Carmen Argote is one of the emerging artists featured in “Home—So Different, So Appealing,” at the Los Angeles Contemporary Art Museum (LACMA). The exhibit showcases U.S. Latino and Latin American artists from the late 1950s who use the concept of "home" to look at at socioeconomic and political issues.

“It isn’t so much a dichotomy, but you see the way things layer on top of each other, with the histories of Latin America and the U.S. and how those two things are always conversing,” Argote said.

"Murales Rebeldes!: LA Chicana/o Murals Under Seige,” focuses on murals created by Chicana/o artists in L.A. that have been contested or threatened, such as the groundbreaking mural created by Chicana muralist Barbara Carrasco that was originally censored.

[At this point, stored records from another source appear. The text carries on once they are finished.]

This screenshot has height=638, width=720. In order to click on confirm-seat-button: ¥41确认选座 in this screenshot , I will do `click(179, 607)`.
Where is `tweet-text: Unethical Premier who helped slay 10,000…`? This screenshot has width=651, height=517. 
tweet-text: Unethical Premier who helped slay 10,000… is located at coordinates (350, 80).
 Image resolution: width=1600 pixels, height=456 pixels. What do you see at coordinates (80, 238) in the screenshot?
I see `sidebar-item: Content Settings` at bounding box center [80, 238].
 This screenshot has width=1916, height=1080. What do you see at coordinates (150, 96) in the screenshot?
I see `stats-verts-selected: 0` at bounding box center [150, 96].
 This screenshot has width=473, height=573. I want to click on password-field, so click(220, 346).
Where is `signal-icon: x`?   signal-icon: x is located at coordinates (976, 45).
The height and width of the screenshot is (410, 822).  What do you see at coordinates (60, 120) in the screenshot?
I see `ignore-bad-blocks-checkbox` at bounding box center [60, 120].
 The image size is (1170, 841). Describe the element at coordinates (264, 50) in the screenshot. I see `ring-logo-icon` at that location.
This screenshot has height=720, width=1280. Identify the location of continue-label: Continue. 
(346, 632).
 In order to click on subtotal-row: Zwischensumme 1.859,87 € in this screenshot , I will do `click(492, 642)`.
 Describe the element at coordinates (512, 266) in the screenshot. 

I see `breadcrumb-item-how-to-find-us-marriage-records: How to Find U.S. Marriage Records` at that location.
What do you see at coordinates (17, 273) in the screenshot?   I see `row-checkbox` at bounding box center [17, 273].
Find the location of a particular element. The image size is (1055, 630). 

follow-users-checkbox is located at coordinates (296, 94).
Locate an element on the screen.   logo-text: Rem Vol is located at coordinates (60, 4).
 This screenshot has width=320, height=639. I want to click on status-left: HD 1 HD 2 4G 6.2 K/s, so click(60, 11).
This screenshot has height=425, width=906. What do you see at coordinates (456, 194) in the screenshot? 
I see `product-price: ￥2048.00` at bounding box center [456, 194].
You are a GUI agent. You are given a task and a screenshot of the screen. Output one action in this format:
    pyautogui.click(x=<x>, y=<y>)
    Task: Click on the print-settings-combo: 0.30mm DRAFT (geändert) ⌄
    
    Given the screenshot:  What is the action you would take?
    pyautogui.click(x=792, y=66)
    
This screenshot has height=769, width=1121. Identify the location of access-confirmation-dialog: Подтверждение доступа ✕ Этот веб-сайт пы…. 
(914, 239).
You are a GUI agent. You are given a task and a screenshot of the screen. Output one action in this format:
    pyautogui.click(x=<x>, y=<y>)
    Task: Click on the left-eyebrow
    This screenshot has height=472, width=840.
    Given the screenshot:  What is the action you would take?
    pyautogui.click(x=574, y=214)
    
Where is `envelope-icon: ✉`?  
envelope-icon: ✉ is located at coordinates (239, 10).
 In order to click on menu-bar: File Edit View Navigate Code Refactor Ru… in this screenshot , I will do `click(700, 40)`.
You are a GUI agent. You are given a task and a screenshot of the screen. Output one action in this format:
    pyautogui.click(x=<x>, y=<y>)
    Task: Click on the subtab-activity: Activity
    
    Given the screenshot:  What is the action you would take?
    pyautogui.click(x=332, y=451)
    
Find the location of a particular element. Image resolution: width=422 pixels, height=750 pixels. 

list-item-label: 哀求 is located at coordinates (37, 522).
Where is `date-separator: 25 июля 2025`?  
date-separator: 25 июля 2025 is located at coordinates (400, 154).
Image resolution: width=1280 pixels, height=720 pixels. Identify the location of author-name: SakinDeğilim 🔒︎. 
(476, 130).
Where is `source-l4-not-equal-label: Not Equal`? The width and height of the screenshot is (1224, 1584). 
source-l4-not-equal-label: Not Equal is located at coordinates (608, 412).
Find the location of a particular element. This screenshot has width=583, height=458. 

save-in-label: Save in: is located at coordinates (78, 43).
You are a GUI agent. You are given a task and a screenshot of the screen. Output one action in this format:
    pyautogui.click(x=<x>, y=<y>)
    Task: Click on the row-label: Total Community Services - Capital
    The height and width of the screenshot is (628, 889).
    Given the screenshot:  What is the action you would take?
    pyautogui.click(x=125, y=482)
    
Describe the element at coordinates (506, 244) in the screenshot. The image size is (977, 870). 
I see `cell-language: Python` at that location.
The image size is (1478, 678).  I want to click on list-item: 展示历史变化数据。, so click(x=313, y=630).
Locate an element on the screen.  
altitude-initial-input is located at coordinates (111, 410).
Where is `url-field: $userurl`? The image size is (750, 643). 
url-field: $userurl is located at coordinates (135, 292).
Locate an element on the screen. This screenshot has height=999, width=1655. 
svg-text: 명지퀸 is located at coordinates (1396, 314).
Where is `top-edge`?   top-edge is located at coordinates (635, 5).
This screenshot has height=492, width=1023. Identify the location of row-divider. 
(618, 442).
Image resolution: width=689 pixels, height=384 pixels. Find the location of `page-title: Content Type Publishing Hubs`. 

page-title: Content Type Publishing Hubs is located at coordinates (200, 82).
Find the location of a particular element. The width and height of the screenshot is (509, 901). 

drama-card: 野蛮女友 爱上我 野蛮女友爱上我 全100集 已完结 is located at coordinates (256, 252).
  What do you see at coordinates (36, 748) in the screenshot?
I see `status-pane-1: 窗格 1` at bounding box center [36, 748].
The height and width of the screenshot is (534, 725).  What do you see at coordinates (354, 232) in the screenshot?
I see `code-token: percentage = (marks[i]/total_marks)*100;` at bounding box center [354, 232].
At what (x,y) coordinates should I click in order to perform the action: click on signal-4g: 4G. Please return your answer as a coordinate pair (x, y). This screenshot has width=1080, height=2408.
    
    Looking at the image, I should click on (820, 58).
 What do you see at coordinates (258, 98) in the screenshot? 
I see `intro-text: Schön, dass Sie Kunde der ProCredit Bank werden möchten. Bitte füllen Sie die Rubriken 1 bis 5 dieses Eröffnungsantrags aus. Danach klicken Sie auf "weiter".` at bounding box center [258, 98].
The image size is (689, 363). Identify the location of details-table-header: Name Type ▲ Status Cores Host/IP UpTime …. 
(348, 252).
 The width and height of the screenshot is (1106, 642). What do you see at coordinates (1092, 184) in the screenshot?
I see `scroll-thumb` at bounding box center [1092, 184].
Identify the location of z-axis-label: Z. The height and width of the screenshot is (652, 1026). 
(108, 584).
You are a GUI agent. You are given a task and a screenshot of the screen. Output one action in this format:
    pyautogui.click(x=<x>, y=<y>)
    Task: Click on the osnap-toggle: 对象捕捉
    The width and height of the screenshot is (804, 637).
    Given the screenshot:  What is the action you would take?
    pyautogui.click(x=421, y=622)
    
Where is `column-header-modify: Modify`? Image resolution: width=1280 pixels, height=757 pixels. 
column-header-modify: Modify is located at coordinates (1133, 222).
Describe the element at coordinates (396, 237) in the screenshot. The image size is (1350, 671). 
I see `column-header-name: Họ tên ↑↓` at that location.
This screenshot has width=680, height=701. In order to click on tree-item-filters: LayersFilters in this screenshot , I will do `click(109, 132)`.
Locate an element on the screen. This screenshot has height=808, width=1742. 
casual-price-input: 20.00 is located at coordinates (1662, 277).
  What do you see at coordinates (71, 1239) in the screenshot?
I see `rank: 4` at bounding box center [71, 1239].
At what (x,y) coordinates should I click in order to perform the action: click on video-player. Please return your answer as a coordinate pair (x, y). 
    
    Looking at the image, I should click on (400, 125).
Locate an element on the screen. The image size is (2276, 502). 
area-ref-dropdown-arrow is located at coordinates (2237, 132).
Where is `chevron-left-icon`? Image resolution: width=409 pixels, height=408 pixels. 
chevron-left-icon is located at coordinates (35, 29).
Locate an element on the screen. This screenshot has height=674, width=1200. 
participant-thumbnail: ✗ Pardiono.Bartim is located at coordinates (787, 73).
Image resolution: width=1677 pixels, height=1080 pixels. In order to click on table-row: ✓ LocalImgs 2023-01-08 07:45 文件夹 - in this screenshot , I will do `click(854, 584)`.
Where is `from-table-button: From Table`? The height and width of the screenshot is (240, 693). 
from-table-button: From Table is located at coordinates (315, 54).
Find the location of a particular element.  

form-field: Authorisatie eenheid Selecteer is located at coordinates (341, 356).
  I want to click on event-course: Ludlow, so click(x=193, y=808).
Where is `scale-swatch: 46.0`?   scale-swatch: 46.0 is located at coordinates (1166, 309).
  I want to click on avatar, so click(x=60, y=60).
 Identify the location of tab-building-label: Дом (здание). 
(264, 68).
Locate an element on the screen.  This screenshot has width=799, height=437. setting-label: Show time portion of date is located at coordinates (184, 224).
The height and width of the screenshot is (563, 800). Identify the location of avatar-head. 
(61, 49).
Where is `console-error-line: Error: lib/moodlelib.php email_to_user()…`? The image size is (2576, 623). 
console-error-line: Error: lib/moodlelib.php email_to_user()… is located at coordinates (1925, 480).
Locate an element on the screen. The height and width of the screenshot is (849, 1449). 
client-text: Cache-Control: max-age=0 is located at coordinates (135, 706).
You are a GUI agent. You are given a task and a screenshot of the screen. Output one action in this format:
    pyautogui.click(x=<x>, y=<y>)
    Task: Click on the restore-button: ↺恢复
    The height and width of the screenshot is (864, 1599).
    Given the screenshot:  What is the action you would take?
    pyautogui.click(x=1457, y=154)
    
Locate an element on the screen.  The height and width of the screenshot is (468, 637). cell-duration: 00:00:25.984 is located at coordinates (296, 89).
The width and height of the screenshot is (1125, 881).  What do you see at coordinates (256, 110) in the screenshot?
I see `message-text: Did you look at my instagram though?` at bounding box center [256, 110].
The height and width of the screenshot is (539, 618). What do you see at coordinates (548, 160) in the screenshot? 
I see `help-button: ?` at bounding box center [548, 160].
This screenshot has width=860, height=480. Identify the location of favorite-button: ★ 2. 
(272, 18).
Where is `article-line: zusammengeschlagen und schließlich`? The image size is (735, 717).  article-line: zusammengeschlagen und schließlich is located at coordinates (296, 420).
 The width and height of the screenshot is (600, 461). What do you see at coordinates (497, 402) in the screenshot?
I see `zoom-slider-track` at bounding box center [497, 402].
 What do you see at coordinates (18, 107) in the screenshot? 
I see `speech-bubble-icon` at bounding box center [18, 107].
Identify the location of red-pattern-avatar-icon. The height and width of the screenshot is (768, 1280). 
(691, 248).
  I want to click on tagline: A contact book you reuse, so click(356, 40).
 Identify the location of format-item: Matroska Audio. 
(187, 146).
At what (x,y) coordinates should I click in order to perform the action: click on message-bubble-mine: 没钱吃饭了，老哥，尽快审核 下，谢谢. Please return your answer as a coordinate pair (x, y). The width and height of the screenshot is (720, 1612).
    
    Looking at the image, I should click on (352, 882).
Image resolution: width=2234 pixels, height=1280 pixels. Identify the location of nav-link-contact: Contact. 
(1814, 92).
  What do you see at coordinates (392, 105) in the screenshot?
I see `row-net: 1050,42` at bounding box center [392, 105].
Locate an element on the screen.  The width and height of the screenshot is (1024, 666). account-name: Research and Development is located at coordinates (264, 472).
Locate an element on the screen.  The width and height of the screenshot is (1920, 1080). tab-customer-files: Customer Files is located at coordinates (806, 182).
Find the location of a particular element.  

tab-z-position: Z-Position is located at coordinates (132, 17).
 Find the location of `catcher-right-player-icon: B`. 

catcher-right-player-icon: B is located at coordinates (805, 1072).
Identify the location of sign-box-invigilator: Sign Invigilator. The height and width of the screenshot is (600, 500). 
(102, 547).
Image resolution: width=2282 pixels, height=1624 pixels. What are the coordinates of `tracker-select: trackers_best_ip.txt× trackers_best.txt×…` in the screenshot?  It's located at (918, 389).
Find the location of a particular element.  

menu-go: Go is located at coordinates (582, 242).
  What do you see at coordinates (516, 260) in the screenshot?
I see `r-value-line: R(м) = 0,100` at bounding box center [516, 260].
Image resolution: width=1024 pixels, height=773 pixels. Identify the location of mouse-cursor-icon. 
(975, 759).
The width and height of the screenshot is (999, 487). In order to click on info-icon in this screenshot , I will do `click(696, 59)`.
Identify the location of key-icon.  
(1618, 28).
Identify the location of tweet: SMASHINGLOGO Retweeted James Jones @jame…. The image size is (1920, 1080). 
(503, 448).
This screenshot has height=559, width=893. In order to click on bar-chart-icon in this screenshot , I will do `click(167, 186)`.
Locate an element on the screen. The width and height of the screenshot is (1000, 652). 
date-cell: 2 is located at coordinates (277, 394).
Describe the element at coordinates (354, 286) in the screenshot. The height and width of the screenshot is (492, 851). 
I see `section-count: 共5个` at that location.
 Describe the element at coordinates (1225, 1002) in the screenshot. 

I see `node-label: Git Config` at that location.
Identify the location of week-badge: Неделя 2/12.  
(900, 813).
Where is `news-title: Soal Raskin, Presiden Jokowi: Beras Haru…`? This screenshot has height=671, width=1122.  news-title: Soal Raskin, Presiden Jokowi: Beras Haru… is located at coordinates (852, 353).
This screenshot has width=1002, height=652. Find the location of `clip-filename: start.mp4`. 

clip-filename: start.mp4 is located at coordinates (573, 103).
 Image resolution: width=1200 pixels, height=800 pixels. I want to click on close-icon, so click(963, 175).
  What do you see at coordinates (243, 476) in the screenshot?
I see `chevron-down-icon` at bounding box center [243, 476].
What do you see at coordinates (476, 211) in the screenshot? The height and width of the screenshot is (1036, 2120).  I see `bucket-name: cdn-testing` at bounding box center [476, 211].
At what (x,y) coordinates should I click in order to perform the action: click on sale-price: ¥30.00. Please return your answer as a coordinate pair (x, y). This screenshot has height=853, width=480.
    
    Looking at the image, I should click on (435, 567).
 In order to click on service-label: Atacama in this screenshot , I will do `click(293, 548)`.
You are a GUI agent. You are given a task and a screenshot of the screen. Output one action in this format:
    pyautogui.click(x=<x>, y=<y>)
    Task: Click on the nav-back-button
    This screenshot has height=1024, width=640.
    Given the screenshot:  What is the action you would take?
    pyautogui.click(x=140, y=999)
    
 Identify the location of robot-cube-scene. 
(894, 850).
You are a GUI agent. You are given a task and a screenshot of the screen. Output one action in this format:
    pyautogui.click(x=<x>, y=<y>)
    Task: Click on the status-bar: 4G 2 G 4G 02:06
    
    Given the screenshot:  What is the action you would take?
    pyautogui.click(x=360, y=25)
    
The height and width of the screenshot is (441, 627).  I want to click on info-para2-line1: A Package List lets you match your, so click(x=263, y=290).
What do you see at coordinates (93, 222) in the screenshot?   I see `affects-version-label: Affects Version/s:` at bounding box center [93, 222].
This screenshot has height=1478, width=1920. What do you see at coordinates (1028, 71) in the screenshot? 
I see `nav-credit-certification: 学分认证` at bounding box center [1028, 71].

Chicana artist Barbara Carrasco's landmark mural, “L.A. History: A Mexican Perspective”
Chicana artist Barbara Carrasco's landmark mural, “L.A. History: A Mexican Perspective” La Plaza de Cultura y Artes and the California Historical Society

"They [the murals] speak of inequalities faced by the Chicano community, and they tell stories that aren’t being told in institutional spaces. But speaking truth to power brings them under threat,” said Erin Curtis, senior curator of LA Plaza de Cultura y Artes. The show was done in conjunction with the California Historical Society, which through the Getty Foundation grants was able to also publish a book.

"We did a lot of original research for this project and a lot of that research gets carried forward in books. Even though we live in a digital world now, a book carries that info, those stories and that history forward and memorializes what took place,” said Jessica Hough, director of exhibitions for the California Historical Society.

If you can't make it to California, you may still be in luck to see some of these exhibits. More than a dozen PST exhibitions will travel across the U.S. and Latin America following their stints in California, including visits to Mexico City, New York, Lima, Puebla, Buenos Aires, Miami, Houston, Chicago and Phoenix.